**What you have to do:**
The answer should hold exactly the lines of the entries below from the one containing "Котенок Шмяк и" through the last line, both included.

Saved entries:
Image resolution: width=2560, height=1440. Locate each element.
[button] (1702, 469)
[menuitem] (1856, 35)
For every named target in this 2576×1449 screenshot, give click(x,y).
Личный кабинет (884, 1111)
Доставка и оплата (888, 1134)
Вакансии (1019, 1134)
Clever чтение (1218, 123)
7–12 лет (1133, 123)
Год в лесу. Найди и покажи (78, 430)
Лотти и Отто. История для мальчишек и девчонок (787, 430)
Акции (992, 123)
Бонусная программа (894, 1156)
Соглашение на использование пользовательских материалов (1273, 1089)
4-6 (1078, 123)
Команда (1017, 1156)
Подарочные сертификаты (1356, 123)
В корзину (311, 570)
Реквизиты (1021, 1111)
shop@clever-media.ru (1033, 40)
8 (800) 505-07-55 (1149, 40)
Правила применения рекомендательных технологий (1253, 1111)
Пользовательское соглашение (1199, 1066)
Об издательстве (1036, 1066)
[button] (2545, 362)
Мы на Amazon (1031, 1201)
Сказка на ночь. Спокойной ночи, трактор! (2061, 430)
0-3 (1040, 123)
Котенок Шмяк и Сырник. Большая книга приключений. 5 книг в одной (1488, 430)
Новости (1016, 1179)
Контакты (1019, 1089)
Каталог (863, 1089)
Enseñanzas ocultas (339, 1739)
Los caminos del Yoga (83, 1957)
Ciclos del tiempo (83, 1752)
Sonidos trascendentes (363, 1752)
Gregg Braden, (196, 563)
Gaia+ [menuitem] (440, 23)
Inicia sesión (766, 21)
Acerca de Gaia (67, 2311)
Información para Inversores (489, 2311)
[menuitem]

**Answer section:**
Котенок Шмяк и Сырник. Большая книга приключений. 5 книг в одной (1488, 430)
Новости (1016, 1179)
Контакты (1019, 1089)
Каталог (863, 1089)
Enseñanzas ocultas (339, 1739)
Los caminos del Yoga (83, 1957)
Ciclos del tiempo (83, 1752)
Sonidos trascendentes (363, 1752)
Gregg Braden, (196, 563)
Gaia+ [menuitem] (440, 23)
Inicia sesión (766, 21)
Acerca de Gaia (67, 2311)
Información para Inversores (489, 2311)
[menuitem]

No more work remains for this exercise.